Repetition counting scheme
A segment is considered to be a repetition if the same segment has already occurred during the scoping process in either the same asset or in another asset. TRADOS compares segments exactly. A segment becomes a repetition only if it matches completely including number and placement of placeholders (but the contents of the placeholder does not have to match).
In WorldServer a segment is considered a repetition if a previously translated match can be used to generate a 100% match for this segment. Even if a segment does not contain the same text as a previously translated match it can be counted as a repetition. For example, if segments differ by leading and trailing placeholders, only the second segment is counted as a repetition because placeholder difference will be automatically repaired up to 100% match.
For example, consider two segments: “This is a test. This is another test” and “<b>This is a test. This is another test.</b>”. The second segment is a bolded version of the first one. WorldServer correctly detects this repetition while TRADOS does not.
WorldServer also tolerates whitespace differences.
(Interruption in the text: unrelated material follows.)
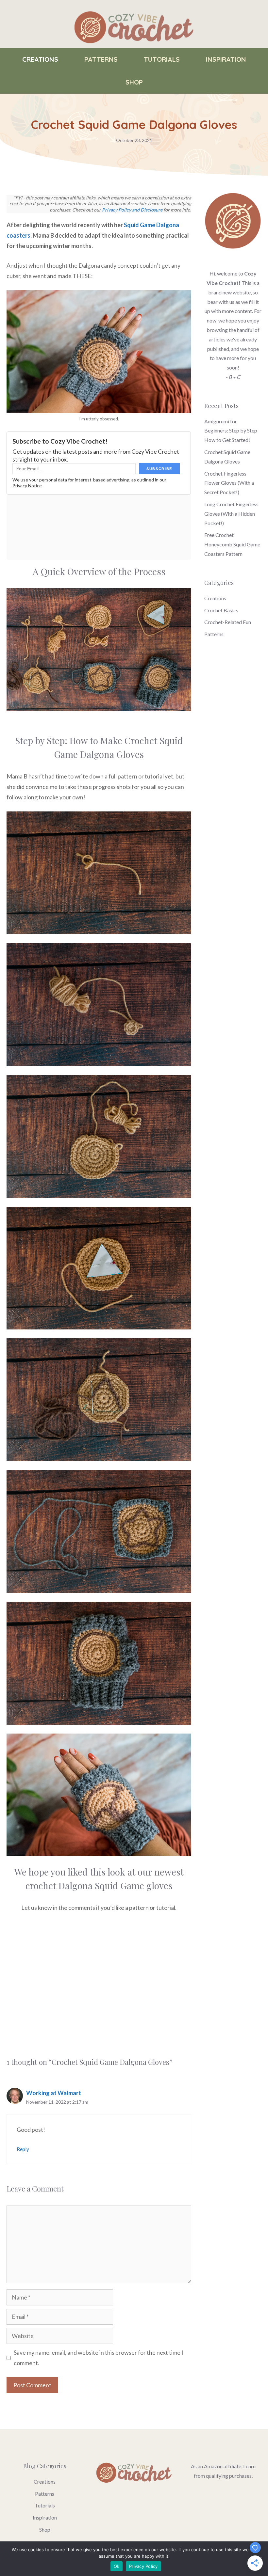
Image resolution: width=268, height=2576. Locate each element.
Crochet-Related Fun (227, 622)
Whitespace is ignored during 100% match generation and segments that differ only by whitespace are considered to be repetitions. WorldServer uses Java whitespace definition. See Character.isWhitespace() for more information.
Repetition calculations are greatly affected by segmentation rules. Smaller generated segments result in a higher chance of repeated fragments. TRADOS by default breaks sentences on the colon (:) character. This configuration allows for smaller segments and higher repetition counts, but might produce linguistically incorrect segmentation. WorldServer does not break English sentences on the colon character by default but can be configured to do so if required by a customer.